In our experiments, spinal interneurons send axons through dorsal roots. We localized most of these interneurons close to the intermediate nucleus. They have several shapes that differ from motoneurons.
In our study, we did not study dendritic arborizations nor their changes with age, as assessed in previous studies. In previous studies, Westerga & Gramsbergen observed a considerable increase in motoneuron soma size in rats, but with different distribution and arborizations patterns in a developing stage, which are longer and more extensive at first in cervical than in the lumbar region (10). This temporal and spatial differences may influence the motor development in a rostrocaudal manner (11). Dendrite bundles appeared relatively late in the Soleus’ motoneuron compared to the Tibial anterior; this is related to the fine-tuning of neuronal activity, rather than patterning of motor activity (10). These observations will be studied in neonatal mice.
Developing serotoninergic motoneuron innervation is related to the postnatal development of motor function already recognized in the second postnatal week (11). In our study, we found a significant neuronal soma size increase at a similar postnatal age. Marked neurons are not of the same type or from a specific neuron group. That could be related to a different organization of the activation pattern.

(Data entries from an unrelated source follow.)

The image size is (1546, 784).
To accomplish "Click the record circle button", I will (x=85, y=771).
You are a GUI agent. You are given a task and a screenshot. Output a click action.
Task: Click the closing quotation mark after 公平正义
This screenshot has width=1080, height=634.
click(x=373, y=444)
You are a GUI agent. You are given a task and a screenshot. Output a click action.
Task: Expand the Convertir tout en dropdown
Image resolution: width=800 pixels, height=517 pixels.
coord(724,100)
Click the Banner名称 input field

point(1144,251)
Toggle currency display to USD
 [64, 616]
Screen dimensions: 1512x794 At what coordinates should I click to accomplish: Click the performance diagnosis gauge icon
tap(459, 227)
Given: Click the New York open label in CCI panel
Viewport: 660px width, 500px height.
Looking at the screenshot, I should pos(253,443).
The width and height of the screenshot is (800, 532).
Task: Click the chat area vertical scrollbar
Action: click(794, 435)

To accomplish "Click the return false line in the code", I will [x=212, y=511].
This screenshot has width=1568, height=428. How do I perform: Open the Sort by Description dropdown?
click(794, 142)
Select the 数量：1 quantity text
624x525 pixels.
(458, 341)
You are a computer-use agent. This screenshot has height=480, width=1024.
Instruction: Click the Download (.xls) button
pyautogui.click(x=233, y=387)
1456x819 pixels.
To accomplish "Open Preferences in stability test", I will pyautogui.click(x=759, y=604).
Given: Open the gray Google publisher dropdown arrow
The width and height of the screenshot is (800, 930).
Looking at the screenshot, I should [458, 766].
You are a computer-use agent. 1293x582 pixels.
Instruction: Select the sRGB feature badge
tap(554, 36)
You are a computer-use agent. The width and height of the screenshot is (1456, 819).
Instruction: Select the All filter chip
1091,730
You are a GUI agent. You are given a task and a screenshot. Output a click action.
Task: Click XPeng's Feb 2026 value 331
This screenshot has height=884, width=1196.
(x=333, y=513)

We found some cells traveling in the spinal cord dorsal surface. We did not know if these cells are neurons or glia. In a developmental study of kittens, the volume of the lateral cervical nucleus and the glial cells increased sixfold during 120-day observation, as did both the volumes of myelinated axons (12).
As we noticed cells traveling in rafts in the dorsal horn surface of the spinal cord in the mouse spinal cord, further immunohistological studies could reveal the type of cells and clarify if some of them are progenitor neurons (13–15).
We cannot confirm whether the recorded interneurons produce activity (action potentials) traveling antidromically in dorsal roots. However, we found antidromic activity in dorsal roots, even in bicuculline, AP5, and low calcium. In another study, 2–4 postnatal day mice presented depression curves unexplained by presynaptic activation failure (suppressed by AP5). Low calcium concentration reduced average amplitude and depression, and a higher calcium concentration increased average amplitude and depression. Increasing the bath temperature from 24 to 32 Celsius produced little change in amplitudes, but the depression was noticeably reduced at most frequencies (16). Therefore, these AP could be generated by these interneurons when their axons are sufficiently depolarized.
5HT, DA, and NA produced no change in the compound antidromic potentials evoked by intraspinal microstimulation, indicating that DRP depression is unrelated to direct changes in the excitability of intraspinal afferent fibers (17). Thus, antidromic activity could have an origin other than PAD, and consequently, other functions. Ephaptic interaction in afferent fibers could also produce antidromic firing (18).
Antidromic spike function in dorsal roots could participate in regulating activity in the afferent inflow of information related to inflammation and pain. DRR in afferent fiber raises the hypothesis that mediated antidromic activity contributes to neurogenic inflammation (19). Sectioning the sciatic nerve of neonatal rat's triggers growth of afferent fiber in VR, and stimulation in the L5 spinal cord evoked long latency antidromic potentials in the L5 ventral root. However, in normal rats, such potentials rarely appeared (20). Several experimental conditions, such as axotomy of sensory afferents, produced ectopic antidromic activity in their respective DRG, due to branched sensory afferents fiber (3).
In our experiments, the antidromic activity in DR, even in low calcium concentration, is indicative of axons in dorsal roots. We cannot assert their functional significance or action in the neonatal mouse. It would be essential to find out whether these antidromic potentials in dorsal afferent fibers are favoring some spinal circuit formation which remain in adulthood or are only part of a development process.
Sympathetic preganglionic neurons (PGNs) in the neonatal rat's isolated spinal cord could be synaptically activated either by the dorsal root or spinal pathway stimulation. Dorsal root projections already appeared mature in the neonatal rat, and primary afferents did not appear to project directly to PGNs (21).